While waiting in the recovery room I had the most incredible nurse, a Charge Nurse, Allie. There was a bubbly energy amongst the staff and I was so happy to have the procedure behind me. The Doctor did come down to my recovery bed and pulled up the images from the procedure to show me how badly my veins were congested and how the coils looked after the embolization. In the Doctor’s words, “we did a lot - it was a mess in there”. Here is an example of what this looks like (not my exact imaging):

The Doctor started discussing with me that I had a choice to move forward with scheduling a diagnostic venography to confirm I had pelvic congestion syndrome. During that same procedure, they would then do the treatment itself - a pelvic embolization. My concerns were mainly:

  1. Would this impact my ability to have more kids?

  2. What is the recovery time?

  3. What is the financial cost?

As it was communicated to me by my Doctor, there is no evidence today that shows an increased risk for infertility after pelvic embolization. Recovery time was expected to be within a few days, but the cost did depend on my insurance as many insurance companies still consider it an “elective disease”. Armed with this information, I scheduled my appointment for December 5, 2022 with a mood that could only be described as buoyant. For the first time in years, I had hope.

The Procedure

The Recovery

Once home, I made myself something to eat since I had fasted since the night before. I had some pain in my left side, some discomfort on my neck where my bandage was, but had been told I should start to feel better either immediately or anytime within the next 6 months as my body starts to re-route my blood past the now-defunct veins. As luck would have it, the very next day I started my period which was not great considering my body was already in inflammation-mode from the procedure. For several nights I was bloated and uncomfortable. It did not feel great. I was exhausted. This was not as “bounce back” as I had thought it would be. One night I laid in bed, trying to figure out which side I should sleep on (left side was where the coil had been placed, right side was where my bandage was) and I thought to myself “this was a mistake; it’s not working”. I fell asleep, began another day and waited. And then, the next evening it felt like a switch turned on. It was around dinnertime and I was in the kitchen, and it just happened - I had energy. I wasn’t in pain. Most evenings I was so exhausted, back was aching, and I couldn’t wait to get the kids down so I could succumb to the day’s exhaustion over a glass (or two) of wine and forget the pain. I was literally bouncing around the house!

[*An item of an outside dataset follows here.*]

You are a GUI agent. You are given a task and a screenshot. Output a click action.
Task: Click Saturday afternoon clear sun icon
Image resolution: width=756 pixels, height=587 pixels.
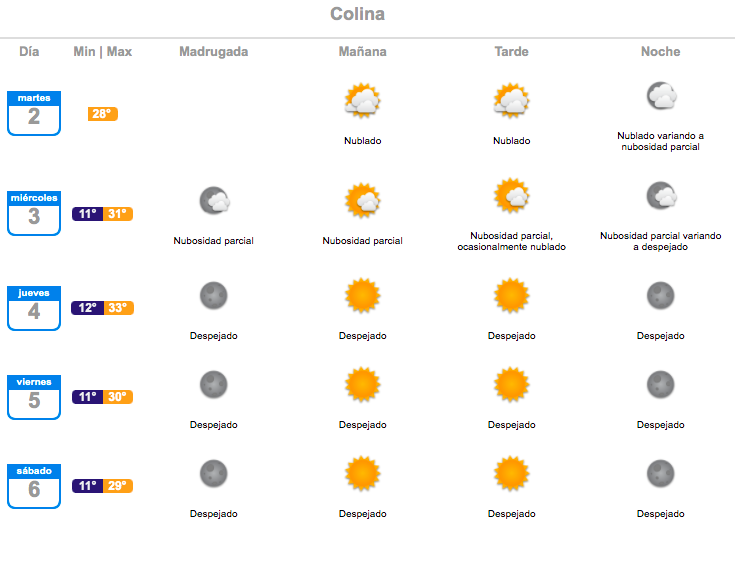(511, 473)
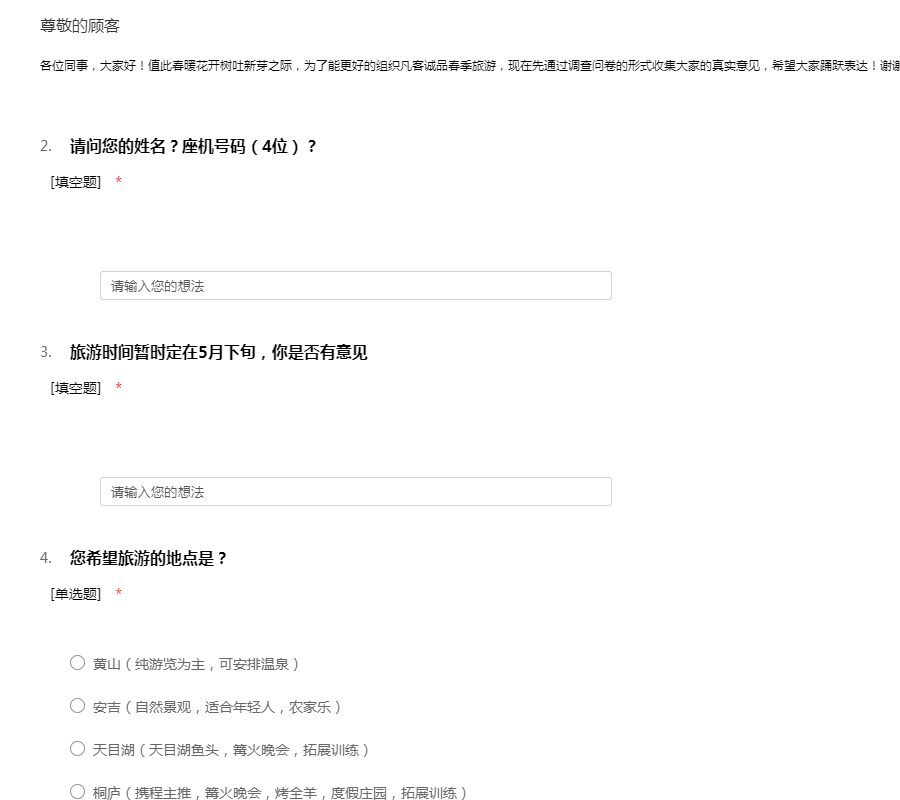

While I had a few days of joy, I did have an unexpected complication about 2.5 weeks after the procedure. While the area on my neck where they had entered my jugular vein had initially healed, somehow I started to internally bleed and developed a painful, hard swelling that was concerning. The team at Johns Hopkins were responsive and reactive, with on-call Doctors responding to me within minutes of my reaching out. They scheduled me to come in same-day for an ultrasound and confirmed I developed a hematoma but provided pressure and advised me to take Tylenol and ice it with pressure over the next several days. It continued to be a nuisance for another week, extending my recovery into Christmas (three weeks post-procedure) but heading in the new year everything seemed to be on track.

What’s Next?

So what’s next? As shared in the “My Treatment” section, I will now undergo procedures for varicose veins in my legs that have been causing me pain for years and were finally discovered as they related to my varicose veins in my pelvic region. Looking back, the very first symptoms I had of chronic fatigue and pain in my legs after the birth of my first son tie back to this disease. It was never offered as a possible explanation to me at the time. Looking back, so much time was wasted.

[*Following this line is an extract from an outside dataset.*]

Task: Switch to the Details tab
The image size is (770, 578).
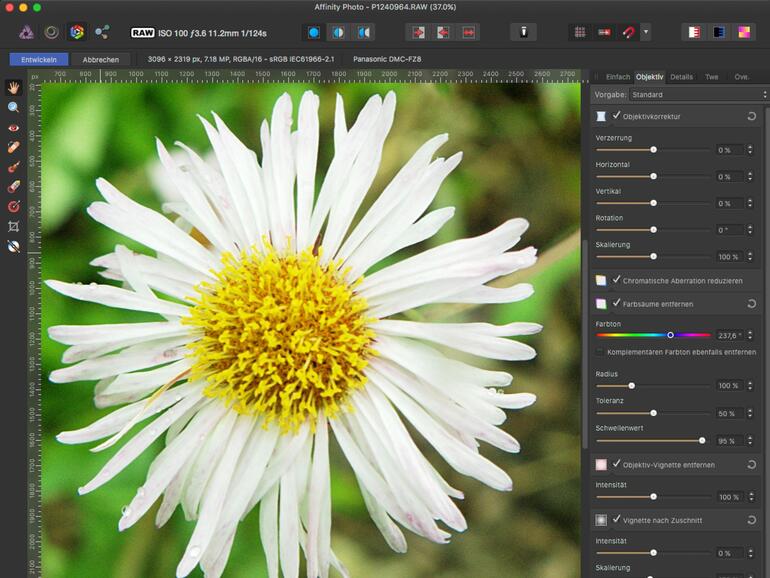Action: tap(681, 76)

Now, I have started working out again and will monitor my progress and update here. On a scale of 1-10, my pain used to be off the charts, and now it’s a 1. It’s only been one month so I am hoping to see continued improvement to where I no longer feel any symptoms or pain. I hope this has been a helpful resource for you if you are in pain, feeling alone and helpless. I wish for you relief of pain and for you to reclaim your life.